While this failure seems unlikely, I offer the patch, as it does make
genassym slightly more reliable.

--jtc

Index: genassym.sh
===================================================================
RCS file: /cvsroot/src/usr.bin/genassym/genassym.sh,v
retrieving revision 1.7
diff -u -r1.7 genassym.sh
--- genassym.sh 5 Jul 2011 05:19:02 -0000 1.7
+++ genassym.sh 6 Jan 2014 19:40:41 -0000
@@ -69,9 +69,9 @@
esac
done

-genassym_temp=/tmp/genassym.$$
+genassym_temp=`mktemp -d -q ${TMPDIR-/tmp}/genassym.XXXXXX`

-if ! mkdir $genassym_temp; then
+if ! test -d $genassym_temp; then
echo "${progname}: unable to create temporary directory" >&2
exit 1
fi
--
J.T. Conklin
Jeremy C. Reed
2014-01-06 21:58:02 UTC
Permalink
Post by J.T. Conklin
-genassym_temp=/tmp/genassym.$$
+genassym_temp=`mktemp -d -q ${TMPDIR-/tmp}/genassym.XXXXXX`
-if ! mkdir $genassym_temp; then
+if ! test -d $genassym_temp; then
echo "${progname}: unable to create temporary directory" >&2
exit 1
fi
This seems fine to me.

But maybe don't use -q and let it fail at same time:

genassym_temp=`mktemp -d ${TMPDIR-/tmp}/genassym.XXXXXX` || {
echo "${progname}: unable to create temporary directory" >&2 ;
exit 1
}
J.T. Conklin
2014-01-07 14:48:42 UTC
Permalink
Post by Jeremy C. Reed
Post by J.T. Conklin
-genassym_temp=/tmp/genassym.$$
+genassym_temp=`mktemp -d -q ${TMPDIR-/tmp}/genassym.XXXXXX`
-if ! mkdir $genassym_temp; then
+if ! test -d $genassym_temp; then
echo "${progname}: unable to create temporary directory" >&2
exit 1
fi
This seems fine to me.
genassym_temp=`mktemp -d ${TMPDIR-/tmp}/genassym.XXXXXX` || {
echo "${progname}: unable to create temporary directory" >&2 ;
exit 1
}
The -q option only suppresses mktemp's diagnostics, it doesn't change
the return value. Having both mktemp and genassym output a diagnostic
may be a bit messy/confusing.

That being said, I've checked other uses of mktemp in the NetBSD tree,
and the most common idiom is more like what you propose. For example,
following the cue of dg-extract-results.sh, the code would be like:

{
genassym_temp=`mktemp -d -q ${TMPDIR-/tmp}/genassym.XXXXXX` &&
test -n "$genassym_temp" &&
test -d "$genassym_temp"
} || {
genassym_temp=${TMPDIR-/tmp}/genassym.$$.$RANDOM
mkdir $genassym_temp > /dev/null 2>&1
} || {
echo "${progname}: unable to create temporary directory" >&2 ;
exit 1
}

This is probably much more conservative that we need, as we know that
mktemp(1) is available and that it exits with a non-zero return value
on failure.
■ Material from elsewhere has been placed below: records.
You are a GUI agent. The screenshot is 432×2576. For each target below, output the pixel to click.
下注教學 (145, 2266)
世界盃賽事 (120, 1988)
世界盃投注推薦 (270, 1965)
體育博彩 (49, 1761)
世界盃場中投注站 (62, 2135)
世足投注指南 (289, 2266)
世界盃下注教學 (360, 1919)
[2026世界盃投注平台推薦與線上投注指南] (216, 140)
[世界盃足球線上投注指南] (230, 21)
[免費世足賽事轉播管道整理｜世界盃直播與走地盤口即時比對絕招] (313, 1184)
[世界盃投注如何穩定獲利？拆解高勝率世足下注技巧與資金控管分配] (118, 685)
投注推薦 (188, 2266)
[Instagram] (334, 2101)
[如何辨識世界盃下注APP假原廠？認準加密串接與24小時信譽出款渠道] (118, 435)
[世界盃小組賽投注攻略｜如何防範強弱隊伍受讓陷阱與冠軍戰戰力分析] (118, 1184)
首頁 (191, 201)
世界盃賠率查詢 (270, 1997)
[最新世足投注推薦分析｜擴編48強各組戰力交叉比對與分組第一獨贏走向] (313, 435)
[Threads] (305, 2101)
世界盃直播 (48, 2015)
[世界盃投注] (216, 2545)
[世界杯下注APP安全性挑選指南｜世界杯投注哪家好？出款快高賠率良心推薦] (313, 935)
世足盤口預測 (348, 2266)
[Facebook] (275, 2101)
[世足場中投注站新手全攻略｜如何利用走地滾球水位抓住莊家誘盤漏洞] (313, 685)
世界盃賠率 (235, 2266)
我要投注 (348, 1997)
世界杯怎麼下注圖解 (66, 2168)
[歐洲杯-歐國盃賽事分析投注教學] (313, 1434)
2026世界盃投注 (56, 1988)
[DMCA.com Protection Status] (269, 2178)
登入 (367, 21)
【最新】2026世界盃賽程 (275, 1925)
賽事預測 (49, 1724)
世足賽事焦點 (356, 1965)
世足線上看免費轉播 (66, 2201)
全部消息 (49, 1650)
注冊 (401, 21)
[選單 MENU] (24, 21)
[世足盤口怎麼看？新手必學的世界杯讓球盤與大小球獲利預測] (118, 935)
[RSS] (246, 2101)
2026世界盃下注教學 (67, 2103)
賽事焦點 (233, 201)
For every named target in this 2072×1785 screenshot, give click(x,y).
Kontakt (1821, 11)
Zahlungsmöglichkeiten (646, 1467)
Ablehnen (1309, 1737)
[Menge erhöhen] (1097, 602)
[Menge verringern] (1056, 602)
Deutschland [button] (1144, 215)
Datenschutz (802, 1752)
Simplifying, it pretty much ends up like your suggestion.
This is also the approach used by the mktemp manpage example (albeit
checking $? instead of using ||), so I'll plan to rework and send a pr
along those lines in the next few days.

--jtc
--
J.T. Conklin
Jeremy C. Reed
2014-01-07 15:45:14 UTC
Permalink
Post by J.T. Conklin
The -q option only suppresses mktemp's diagnostics, it doesn't change
the return value. Having both mktemp and genassym output a diagnostic
may be a bit messy/confusing.
But adds better (than "unable to create temporary directory") detail
like: "File exists" or "No such file or directory" or "Permission
denied" etc.
Christos Zoulas
2014-01-07 16:28:31 UTC
Permalink
Post by Jeremy C. Reed
Post by J.T. Conklin
The -q option only suppresses mktemp's diagnostics, it doesn't change
the return value. Having both mktemp and genassym output a diagnostic
may be a bit messy/confusing.
But adds better (than "unable to create temporary directory") detail
like: "File exists" or "No such file or directory" or "Permission
denied" etc.
While this discussion has been going on, I've committed a fix.